35Q40Equations from quantum mechanics
81T60Supersymmetric field theories
58D30Applications in quantum mechanics Feynman path integrals, relativity, fluid dynamics, etc.
superanalysis; Weyl equation; external electromagnetic field depending on time; parametrix; Fujiwara method for fermions

Classical mechanics (i.e., formally speaking, a system of partial
differential equations, PDE) played the role of a core of physics
until the discovery of its limitations, roughly speaking, at the
large and short distances. Relativity and quantum theory offered
its adequate complements in these respective domains. Feynman
integrals provide a fairly universal language to be used in the
latter case. Unfortunately, the related mathematics is still
incomplete: One of open problems addressed in the paper concerns
the quantum description of particles with spin.

More specifically, the author contemplates and proposes new
methodology of solving systems of PDE in the Feynman spirit (i.e.,
in the author's interpretation, by the method of characteristics),
provided that the standard Heisenberg non-commutativity (of
multiplication ``q" and differentiation ``p") becomes complemented
by a certain ``spin-related" (i.e., matrix) non-commutativity.

The proposal is based on the Fujiwara's ``good parametrix"
reformulation of Feynma integral. It enables a ``regularization"
of the Feynman's measure (which, strictly speaking, does not
exist). As long as the infinitesimal parametrix gives the Weyl
quantization, the Weyl equation is considered (with time-dependent
external electromagnetic field for definiteness).

The core of the idea lies in using the grassmanian variables for
fermions. In such a setting, the author's main result is the
definition of the generalized ``good parametrix".
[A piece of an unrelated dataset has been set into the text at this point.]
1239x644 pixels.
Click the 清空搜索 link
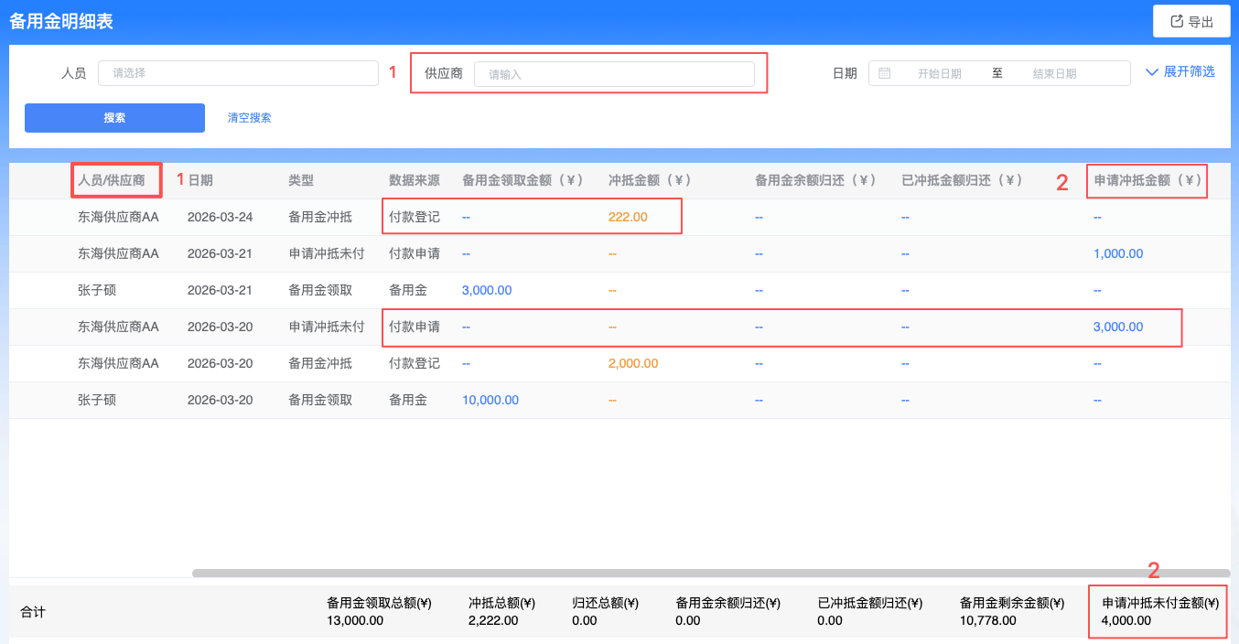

PS: The reader may benefit very much form the very well written
appendix which offers a compact review of the supersymmetric
analogue of standard analysis. In this context, I would recommend
also another well written fresh basic reference, viz., the book
``Superanaliz" by A. Yu. Chrennikov which is available, I am
afraid, only in Russian (Nauka, Moscow, 1997).

Remarks to the editors:
I am not entirely sure if the reference to this (purely electronically published) text is complete, indeed.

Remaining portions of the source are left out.